Hemp seed oil is sourced from the seeds, where no cannabinoids are found — meaning no terpenes, no active CBD, and no THC. Coming from the same plant, hemp seed oil is often confused with CBD oil. Hemp seed oil can also be used as a health supplement, carrying a number of benefits itself. It’s often found in culinary and beauty products, as it is full of protein, fatty acids, and fiber, and vitamin E – but no CBD.
How are CBD oil and hemp seed oil made?
With so much rising interest in CBD, researchers have examined a number of different methods of extracting it from the hemp plant. Each method has distinct advantages and disadvantages, and C02 extraction is considered to be among the best methods due to its safety, and the purity of the end product.
CBD oil is generally extracted from the plant in one of the following ways:
Widely considered to be the safest and best extraction method, this method is performed by using pressurized C02 to pull the cannabinoids, terpenes, and other compounds from the hemp plant. While not considered a traditional solvent, it acts as one in certain temperature and pressure ranges – this allows for a solvent-style extraction, without the harsh chemicals and derivatives that traditional solvent extractions can contain.
Solvent extraction is the process of extracting CBD by using ethanol, butane, propane, isopropyl, or alcohol. This method is fast and relatively easy to perform, but it can be dangerous working with large quantities of volatile solvents. The hemp is placed into a container, then the solvent is run through the hemp, collecting all the cannabinoids. Then, the solvent is evaporated, leaving only the CBD extract behind.
Hemp seed oil, however, is sourced by cold pressing hemp seeds, by using one of two types of press machines: a traditional screw press or a reducing screw design. Essentially, the seeds are placed into a pressing machine and crushed until the oil extrudes.
The main differences in CBD oil vs hemp oil
It is easy to confuse CBD oil for Hemp oil, since the marketing language of these products is sometimes intentionally obscured – since hemp seed oil is much cheaper to produce, some companies may try to pass it off as the more-expensive CBD oil. A telltale sign is the price of the product – CBD oil is considerably more expensive.
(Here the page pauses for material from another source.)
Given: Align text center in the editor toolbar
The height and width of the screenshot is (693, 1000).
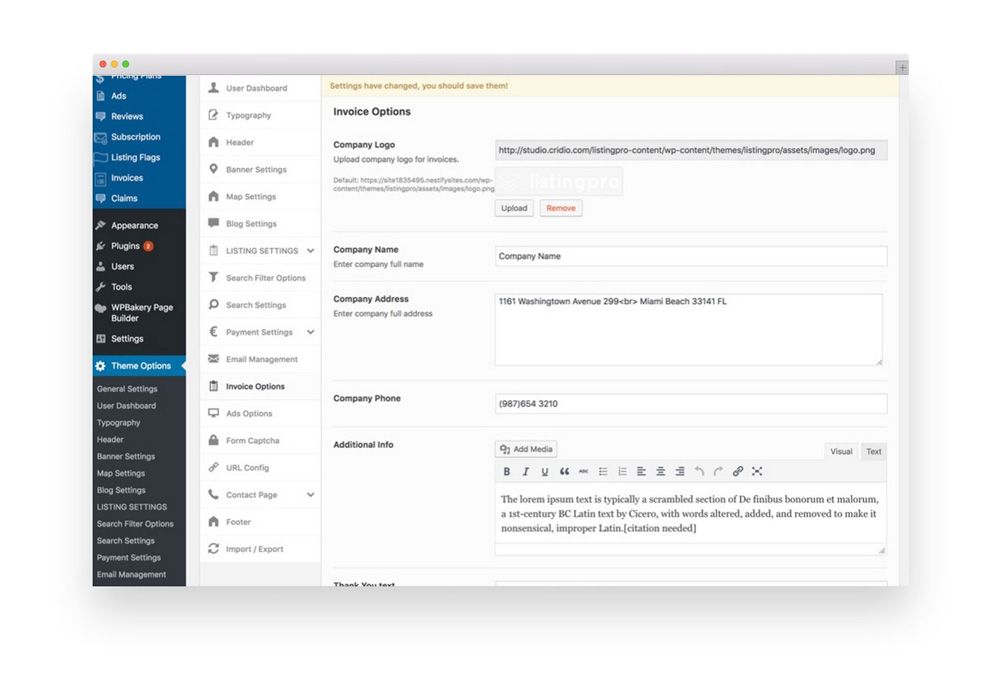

Extracting full spectrum CBD out of the whole hemp plant, from flowers to stem, takes the time and precision of a professional.
So, in a nutshell, if you’re wondering the differences between CBD oil vs hemp oil:
- Hemp oil often refers to hemp seed oil, which contains no cannabinoids
- If you’re looking to experience the restorative properties of CBD, make sure your product says CBD on it
- Hemp seed oil is a dietary supplement with its own host of benefits, but is not the same thing as CBD oil
- Hemp seed oil is made from hemp seeds (go figure), whereas CBD oil is made from the whole plant
Buying CBD has become easier over the years; CBD products are available in pharmacies, gas stations, online, and everyday retailers. Read our roundup of the Best CBD Oils to know where to buy CBD online.
The hemp industry has exploded since the 2018 Farm Bill Act. Now that it’s legal to grow and harvest hemp, it is natural that farmers have realized how many nutrients are available per plant – from seed to stem. Hemp seed oil may not have cannabinoids or THC, but cold pressing the seeds will extract a product of high nutritional value. Companies like Spruce offer CBD carried in hemp seed oil. You can also buy it at most health stores or specialty groceries.
It depends entirely on what results you’re looking for. Hemp seed oil can carry a number of nutritional benefits, but if you’re looking for relief from stress, anxiety, inflammation, or any of the other benefits promised by CBD, you need CBD oil, not hemp seed oil.